About this exercise |
Please find all lines containing "Google" in the listing below and copy them.

Extracted data |
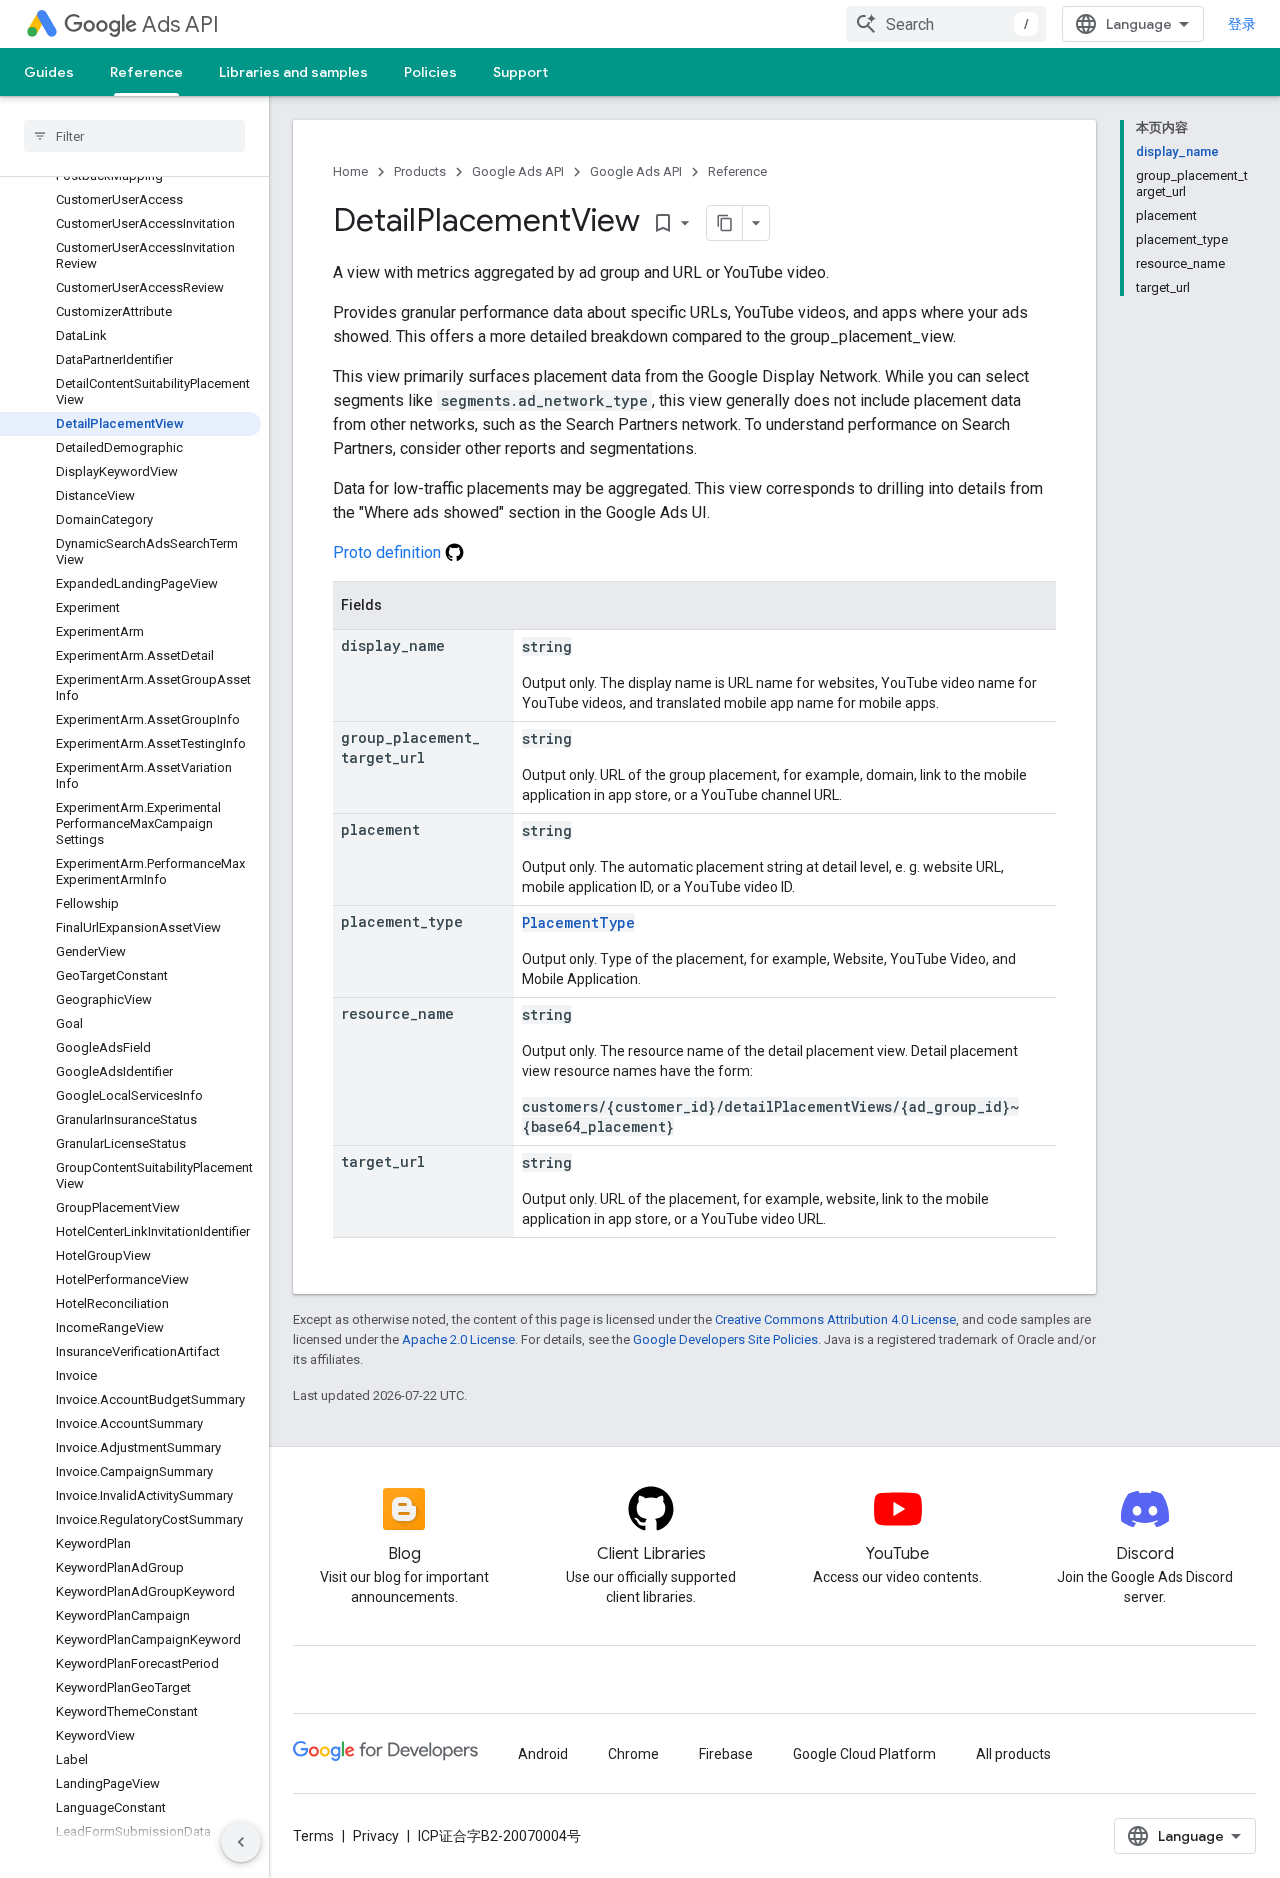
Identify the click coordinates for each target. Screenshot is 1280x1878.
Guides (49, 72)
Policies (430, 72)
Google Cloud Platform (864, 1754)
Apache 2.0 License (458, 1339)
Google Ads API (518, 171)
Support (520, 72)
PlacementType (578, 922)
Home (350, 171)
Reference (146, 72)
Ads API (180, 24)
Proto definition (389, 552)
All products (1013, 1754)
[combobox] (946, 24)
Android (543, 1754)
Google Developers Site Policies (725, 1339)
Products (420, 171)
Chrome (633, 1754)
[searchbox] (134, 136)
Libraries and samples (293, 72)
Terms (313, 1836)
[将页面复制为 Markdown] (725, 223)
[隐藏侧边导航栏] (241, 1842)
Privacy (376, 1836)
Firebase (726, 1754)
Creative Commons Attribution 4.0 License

Expected answer |
Google Cloud Platform (864, 1754)
Google Ads API (518, 171)
Google Developers Site Policies (725, 1339)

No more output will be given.